Document extract:
╔══

One of the most common misconceptions about coupons is that the item that you buy must match the picture that appears on the face of the coupon. It's true that you can use the coupon to purchase the item that's pictured. However, you want to pay close attention to the text on a coupon, too. After all, the text contains the precise information that the coupon's bar code is programmed to deliver at the checkout counter. Which brings us to this week's tip.
Super-Couponing Secret: Forget the Photos, Read the Fine Print
It's a very common marketing technique for a manufacturer to show a new or more expensive variety of a product on the face of a coupon in the hope that you will buy this new or more expensive variety. If you read the coupon, though, you'll discover that the offer is good for "$1 off any [brand] product." Consider a coupon for a new variety of cold medicine put out by a leading manufacturer. The coupon may show the new, multi-symptom medicine in the picture, hoping that you will want to try it, but the text states clearly that you can use the coupon on any medicine from this manufacturer.
Learning to distinguish between what the photo suggests and the full terms of the deal that the text actually spells out is a skill that can really help shoppers, giving us more freedom to buy the item we may prefer versus the variety shown in the photo. I recently had a coupon for a new variety of skin-care product. It showed a photo of the lotion, and the text read "$1 off [brand] lotion, body wash, or any [brand] product." That wording is key! When I didn't see a good sale for the company's lotions or body wash, I did see a bar of the same brand of soap - for 99 cents. With my coupon, it was free.

╚══

Data to examine:

╔══

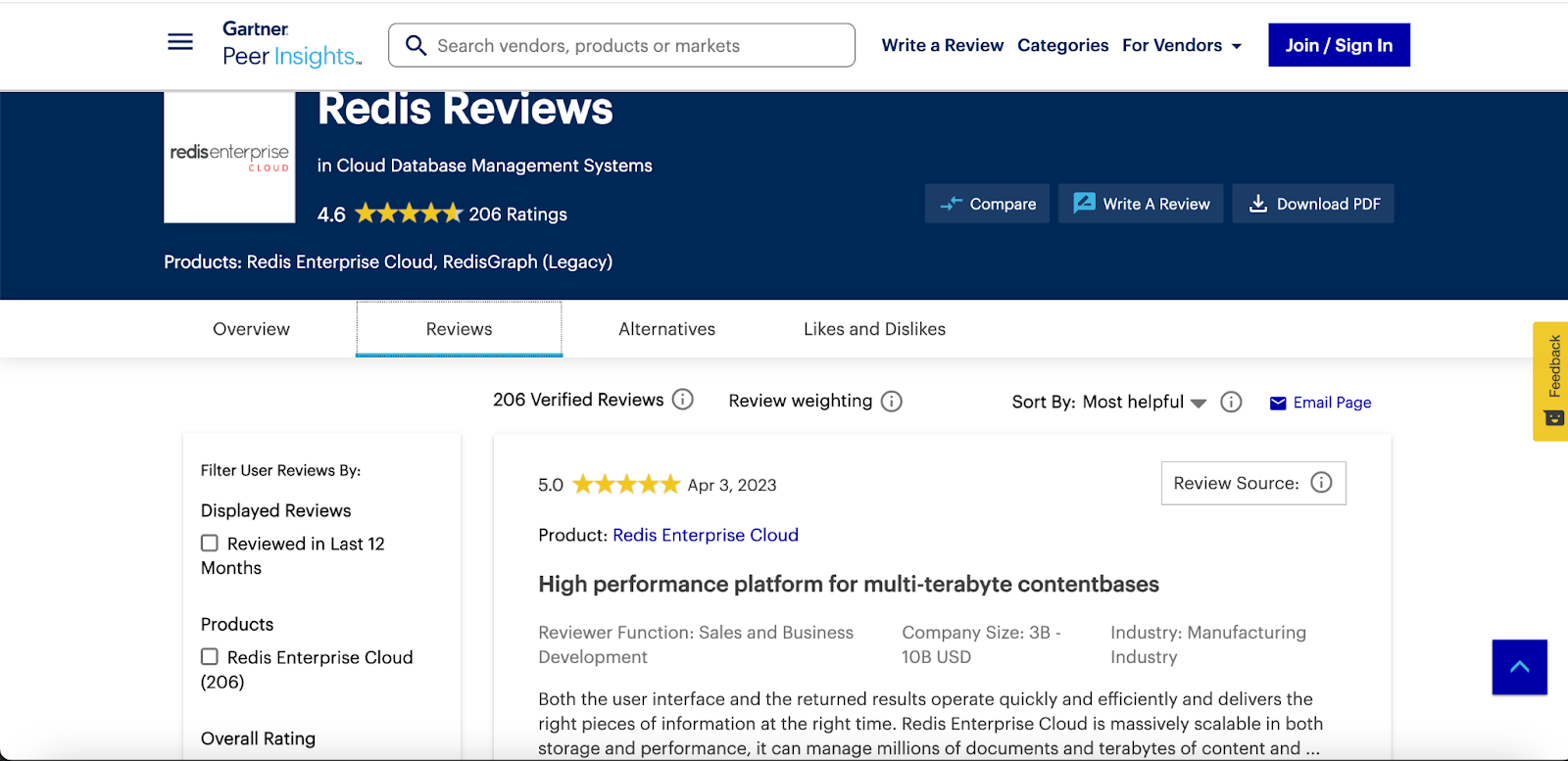Click the info icon next to Sort By
1568x761 pixels.
(1231, 403)
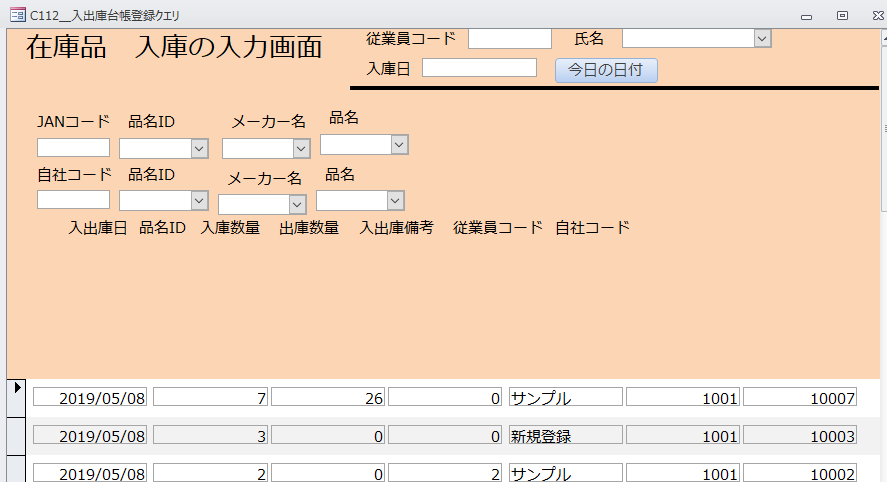The height and width of the screenshot is (482, 887).
Task: Expand 品名ID dropdown beside JANコード field
Action: tap(199, 148)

╚══

Instructions:
• A. In the coupon tip, what did the writer buy with the skin-care coupon, and what did it cost before the coupon?
• B. Write out the passage of the coupon tip between "Learning to distinguish" and "it was free.", inclusive.

Solutions to the problems:
• A. A bar of the same brand of soap, priced at 99 cents.

• B.
Learning to distinguish between what the photo suggests and the full terms of the deal that the text actually spells out is a skill that can really help shoppers, giving us more freedom to buy the item we may prefer versus the variety shown in the photo. I recently had a coupon for a new variety of skin-care product. It showed a photo of the lotion, and the text read "$1 off [brand] lotion, body wash, or any [brand] product." That wording is key! When I didn't see a good sale for the company's lotions or body wash, I did see a bar of the same brand of soap - for 99 cents. With my coupon, it was free.